- [To do]: Lines from the one with "How do I perform: Visit" through the end of the records, and no others, are what the answer should contain, copied exactly; please keep pictures out.

(Stored entries)
__________________________________________________

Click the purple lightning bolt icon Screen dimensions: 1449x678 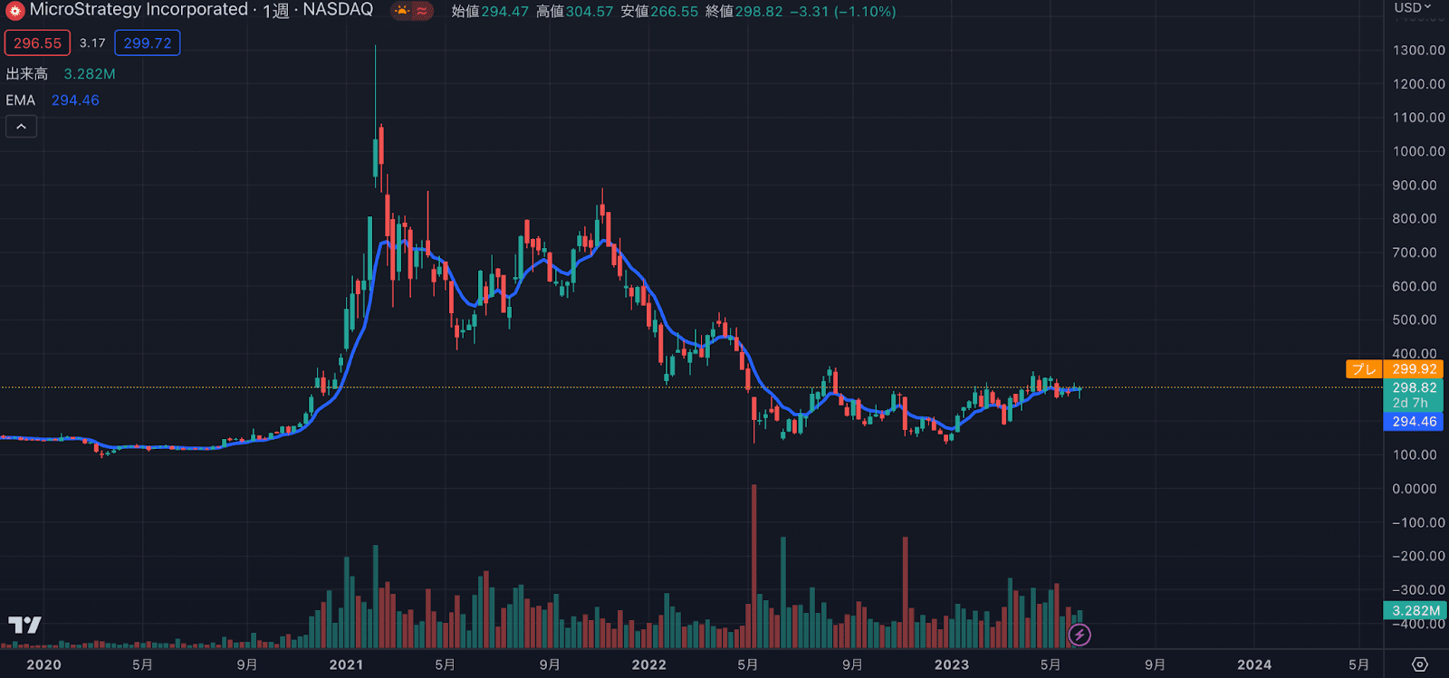click(1079, 635)
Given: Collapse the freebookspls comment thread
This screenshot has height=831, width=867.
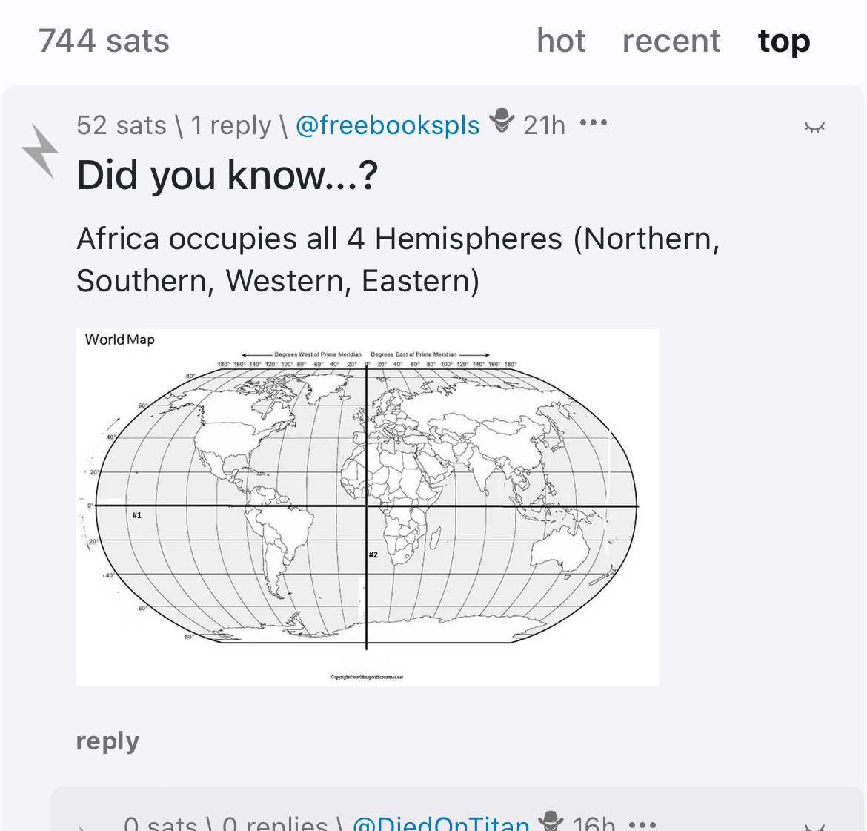Looking at the screenshot, I should (x=814, y=127).

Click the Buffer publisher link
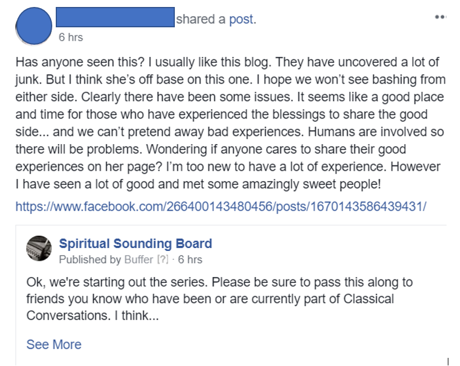coord(138,259)
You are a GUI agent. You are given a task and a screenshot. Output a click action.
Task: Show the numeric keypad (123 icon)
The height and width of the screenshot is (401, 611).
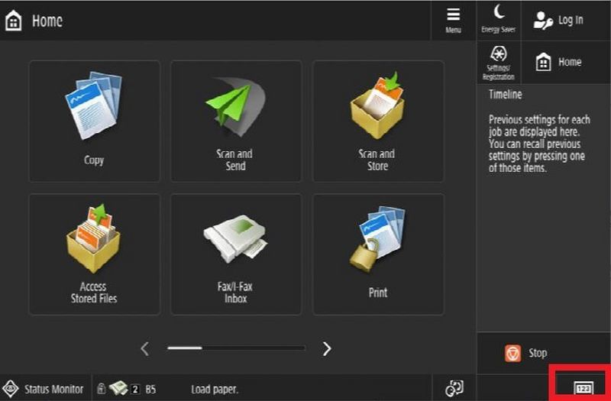[x=583, y=388]
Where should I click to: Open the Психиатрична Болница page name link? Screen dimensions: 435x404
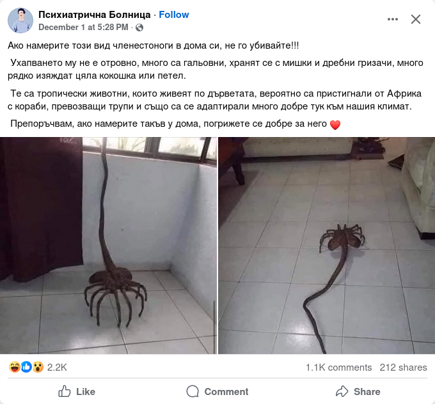94,15
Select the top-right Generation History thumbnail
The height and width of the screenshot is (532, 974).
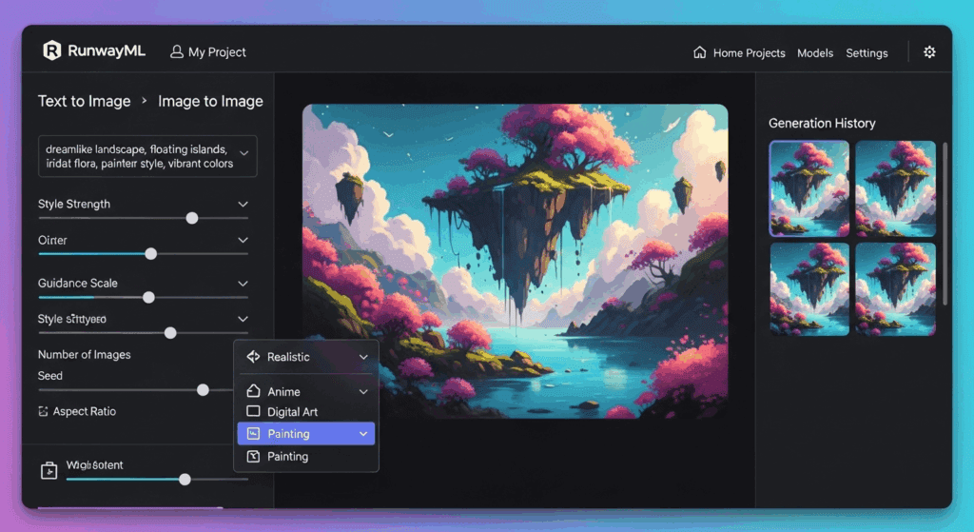(x=895, y=188)

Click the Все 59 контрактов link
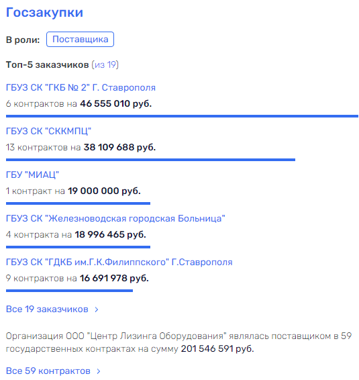pos(48,371)
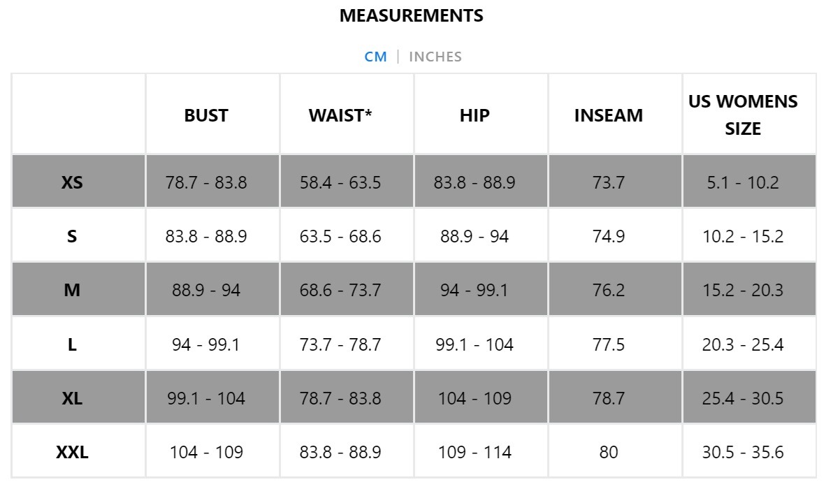Screen dimensions: 833x489
Task: Select the L size row label
Action: point(72,344)
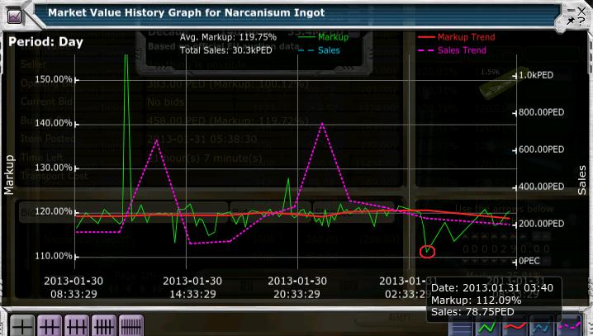This screenshot has height=336, width=593.
Task: Select the densest multi-line period button
Action: coord(132,325)
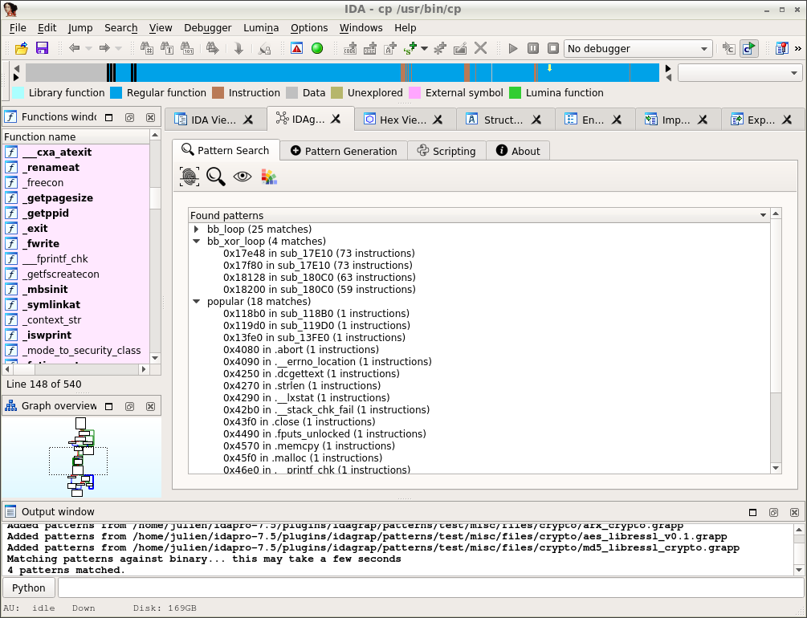The width and height of the screenshot is (807, 618).
Task: Select match 0x17e48 in sub_17E10
Action: (x=318, y=254)
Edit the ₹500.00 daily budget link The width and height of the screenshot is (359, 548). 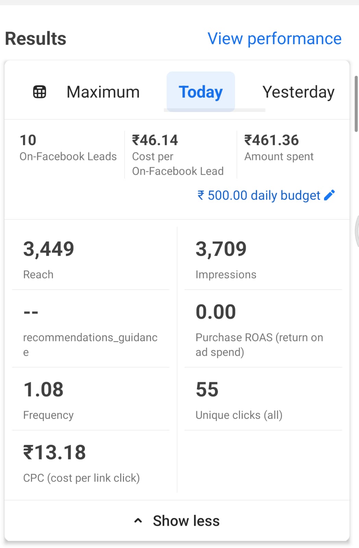[259, 195]
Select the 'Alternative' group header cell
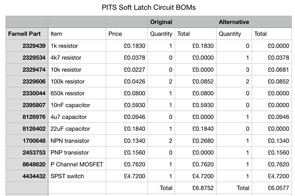 coord(234,22)
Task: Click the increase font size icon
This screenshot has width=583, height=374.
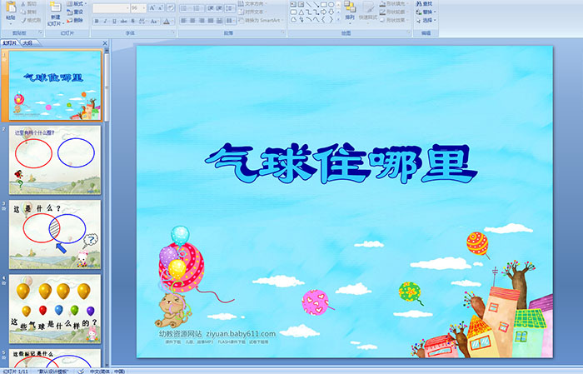Action: [x=151, y=7]
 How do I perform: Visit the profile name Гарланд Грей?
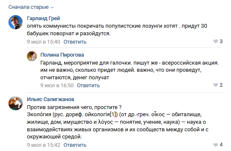click(x=43, y=18)
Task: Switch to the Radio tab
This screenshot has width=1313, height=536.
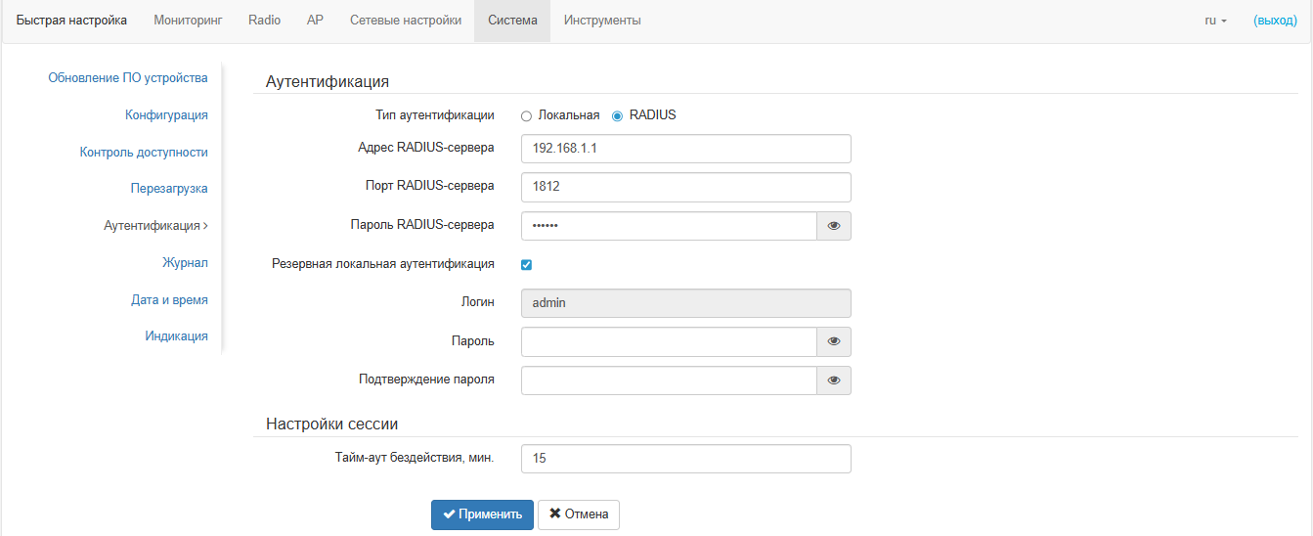Action: click(x=264, y=21)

__________________________________________________

- [Written answer]:
 How do I perform: Visit the profile name Гарланд Грей?
click(x=43, y=18)
Task: Switch to the Radio tab
This screenshot has width=1313, height=536.
Action: click(x=264, y=21)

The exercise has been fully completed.